I'm a Studio One 3 Pro user, but I've been reading about Cubase's Control Room, and I believe it's a feature many many many Studio One users would really appreciate.
The premise behind the feature is software control for monitoring. It provides a set of options for selecting monitors, creating cue mixes, and managing how it's all used. Studio One can definitely benefit from a similar feature set.
Let's imagine I have an interface--any interface--that gives me four pairs of analog outputs and four pairs of digital outputs, plus some number of inputs for recording or external sound sources (iPhone, artist's laptop, etc.). I have two pairs of monitors, and a headphone amp at the mixing desk. I connect the monitors/amps to my first two pairs of outputs, I leave one pair open for things like re-amping, and I connect the final pair to my headphone amp. I also use ADAT to connect the four digital pairs to a DAC I'll use to feed headphone amps in my live room.
Now, I need some way to control all of that from the computer, since my DAW is my console.
First, there would need to be a way to tell S1 what outputs are what. So in the Audio I/O Setup grids, you could specify that certain inputs and outputs are Aux In 1, Aux In 2, or Monitor A, B, C, or D, or Cue Outputs, or Headphones. That way the outputs are well defined and can be dedicated to their intended purposes. If you needed to route a channel directly to the monitors, instead of going through the Main Bus, you could route it to "Monitors" as opposed to "Main". And speaking of...

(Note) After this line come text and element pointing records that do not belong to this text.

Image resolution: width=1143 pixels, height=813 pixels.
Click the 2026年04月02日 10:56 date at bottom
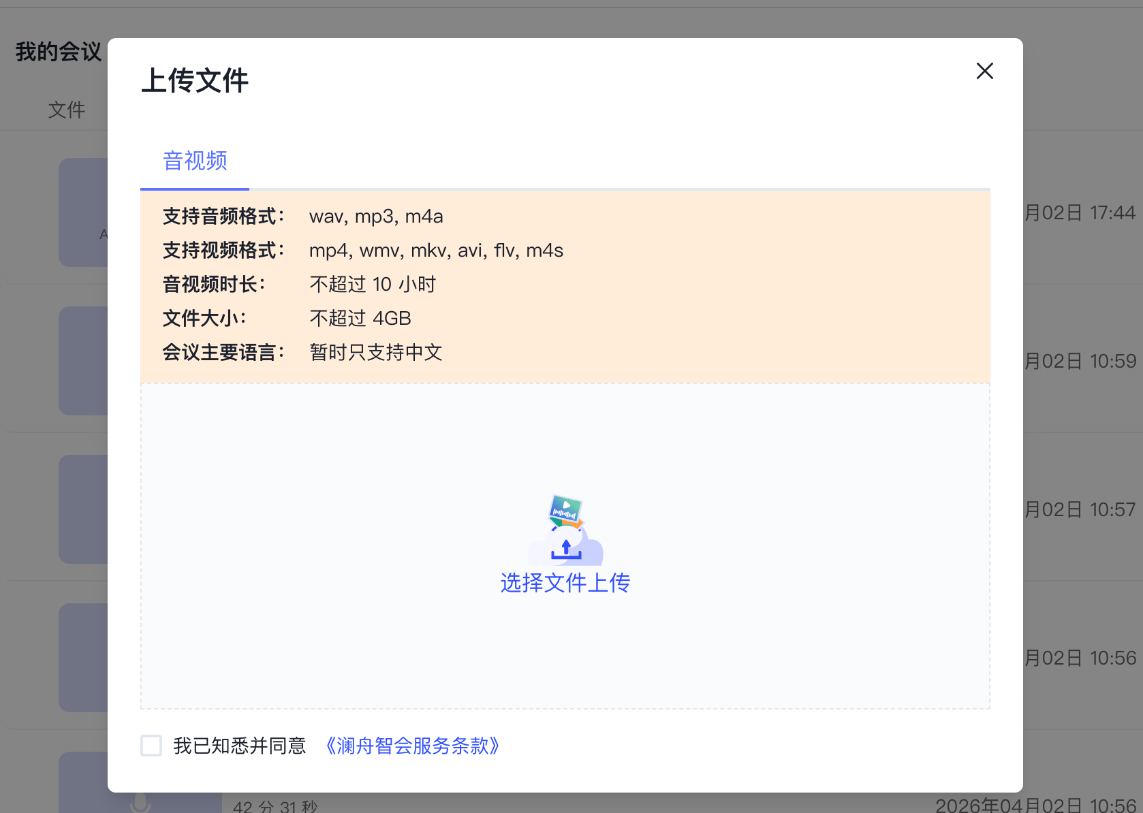click(x=1036, y=805)
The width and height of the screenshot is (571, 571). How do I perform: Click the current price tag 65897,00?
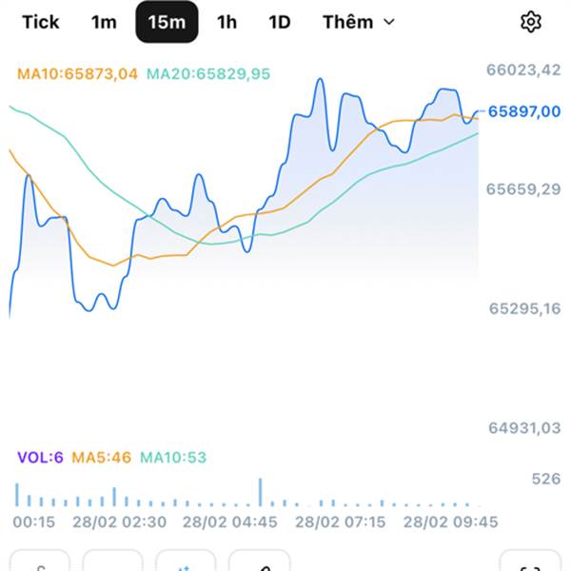(x=523, y=111)
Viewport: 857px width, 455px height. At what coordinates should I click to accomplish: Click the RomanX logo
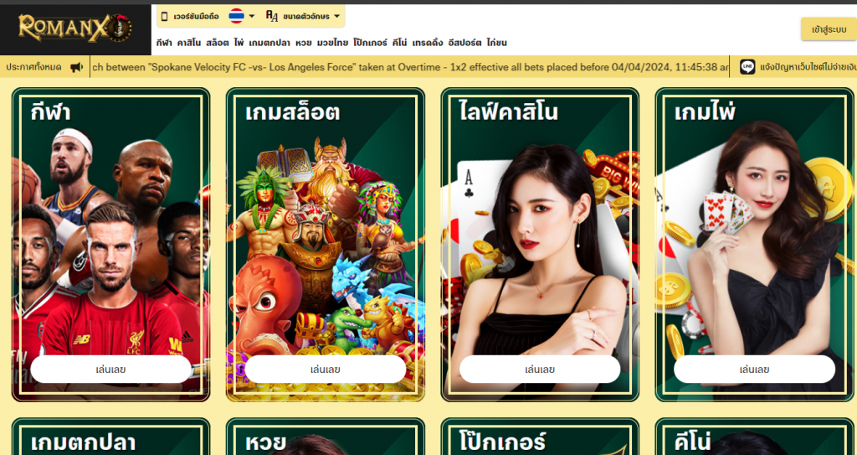click(x=74, y=28)
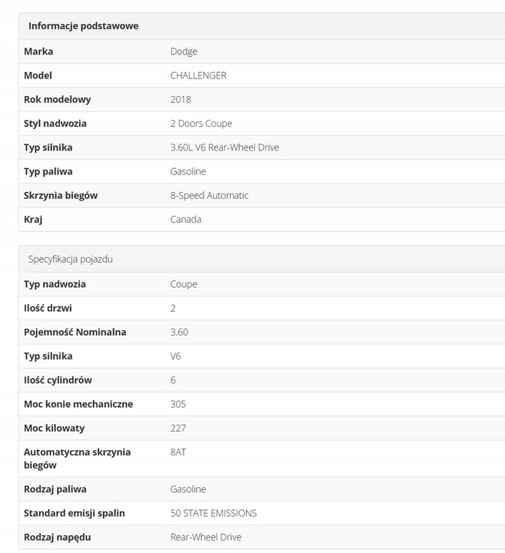Click the 3.60L V6 Rear-Wheel Drive text

[x=224, y=147]
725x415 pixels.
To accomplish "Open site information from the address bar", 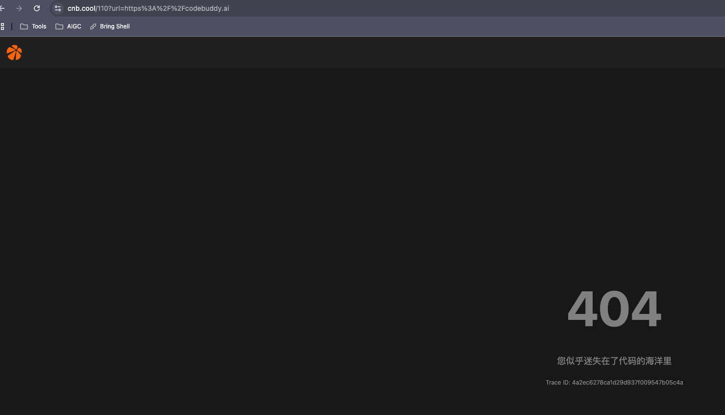I will [57, 8].
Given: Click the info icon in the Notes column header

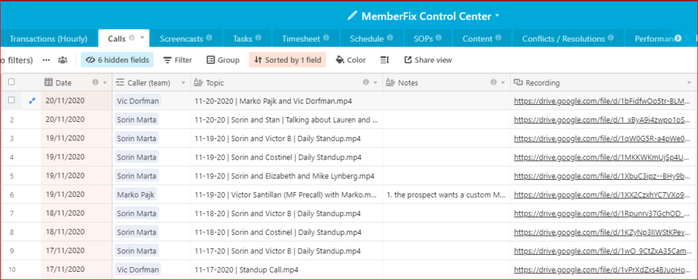Looking at the screenshot, I should pyautogui.click(x=494, y=82).
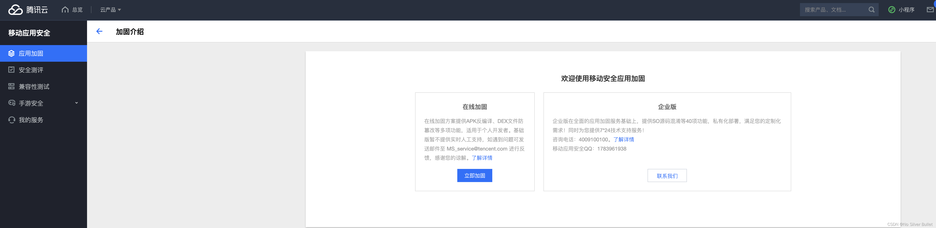Viewport: 936px width, 228px height.
Task: Highlight the active 应用加固 menu entry
Action: pyautogui.click(x=31, y=53)
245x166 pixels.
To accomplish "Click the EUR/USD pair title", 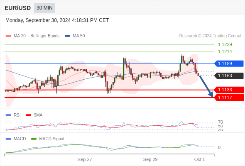I will (x=18, y=8).
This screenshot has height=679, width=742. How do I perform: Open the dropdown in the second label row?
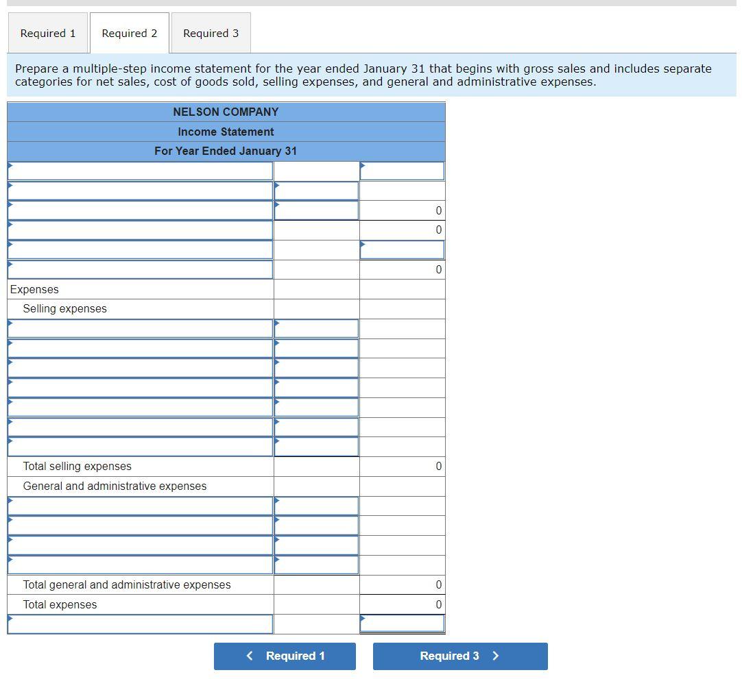(x=140, y=190)
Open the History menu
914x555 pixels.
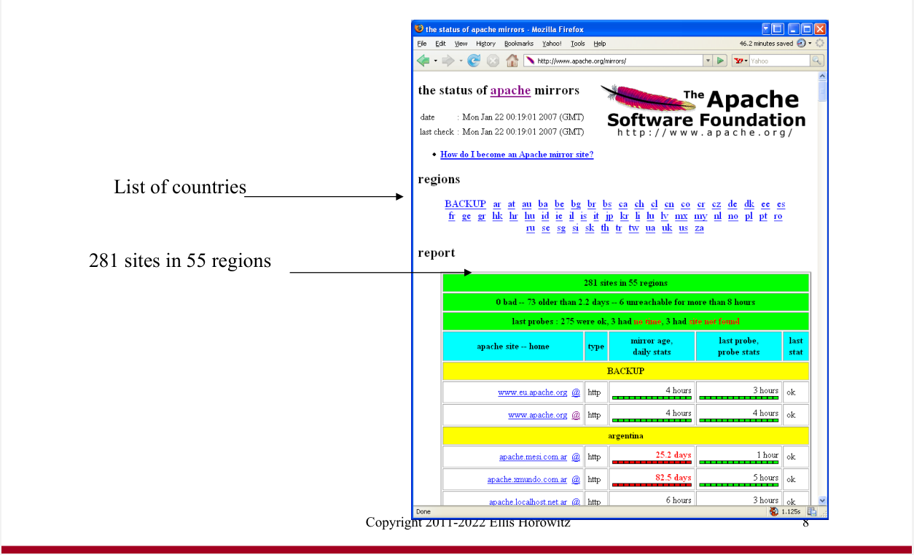(x=485, y=44)
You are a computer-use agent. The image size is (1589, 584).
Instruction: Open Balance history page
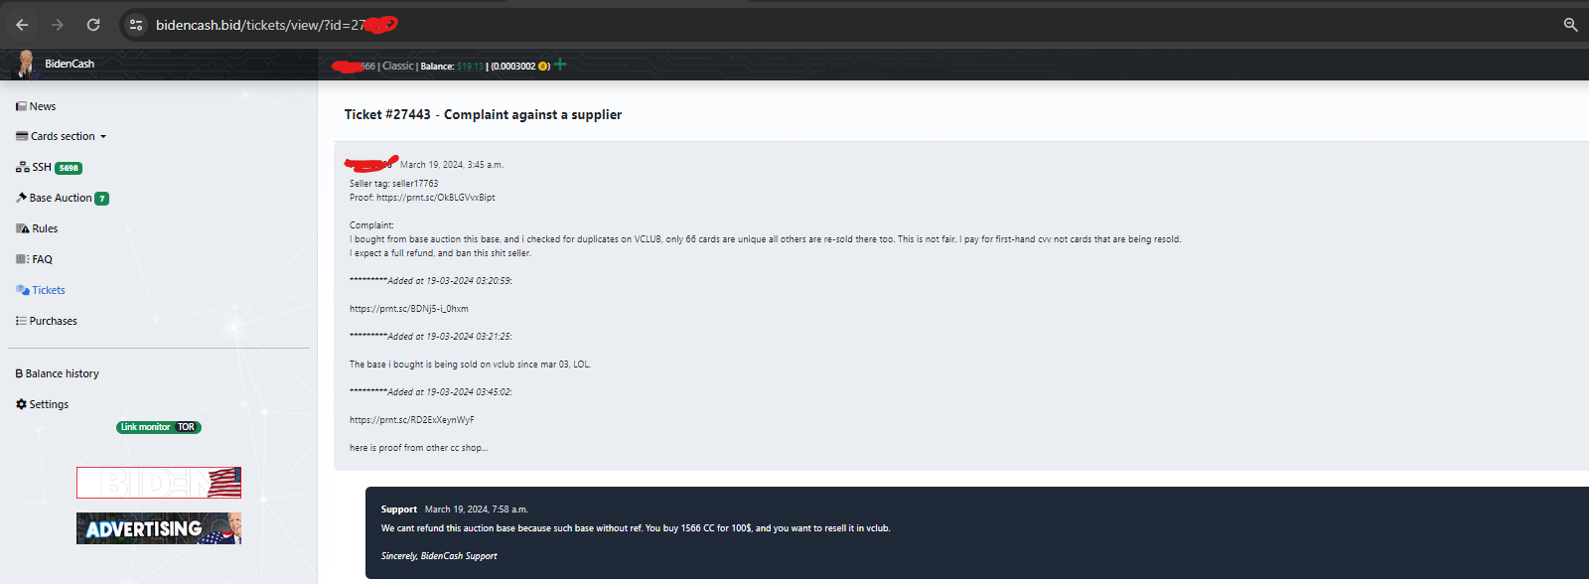58,373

In S1, there could be a panel the size of the Record panel below the edit, mix, or arrange views, in which you can easily fit controls for monitor switching (A, B, C, etc.), monitor source selection (Main, Aux 1, Aux 2, etc.), and monitoring level that's separate from the main fader. Next to that, buttons for dim (and its level), mute, mono, side image solo, channel swap, and even "dim solo"/"listen" mode toggling. In addition, a Talkback section, and a headphones section with its own level that uses many of the same options as the monitors.
Then, as maybe a separate channel type in the console's Outputs view, there could be options on the appropriate outputs for the Cue mixes for things like PFL/AFL and Click send level, while in the main console view, Cue sends are distinguished from normal PFL/AFL sends better than just being permanently visible above the channel I/O. A pop-up menu below/next to the Track List could let you select a Cue mix for Sends On Fader. Output faders could act as output trims. And of course, what makes Cubase's Control Room so cool:
On all the outputs, an insert rack for plugins! So EQ and limiting could be on the Cue mixes, while each of my sets of monitors could have their own instances of Sonarworks Reference loaded up, and I wouldn't need to worry about bypassing them all before exporting a mix.
There's lots of engineers using digital mixing consoles as their studio interfaces. Sure, they have similar-ish routing available within, but without mapping every channel's output in the DAW to a fader on the mixer, you don't get quite the cue mix capability from the hardware you do from the software. Having these options in the box would make even AudioBox VSL-sized setups complete, 100% solutions for a recording/mixing studio. Kind of what comes to mind when I hear "Studio One."
I think this feature set would go a whole lot further than the features in VSL did, especially with Native Zero Latency Monitoring technology in S1.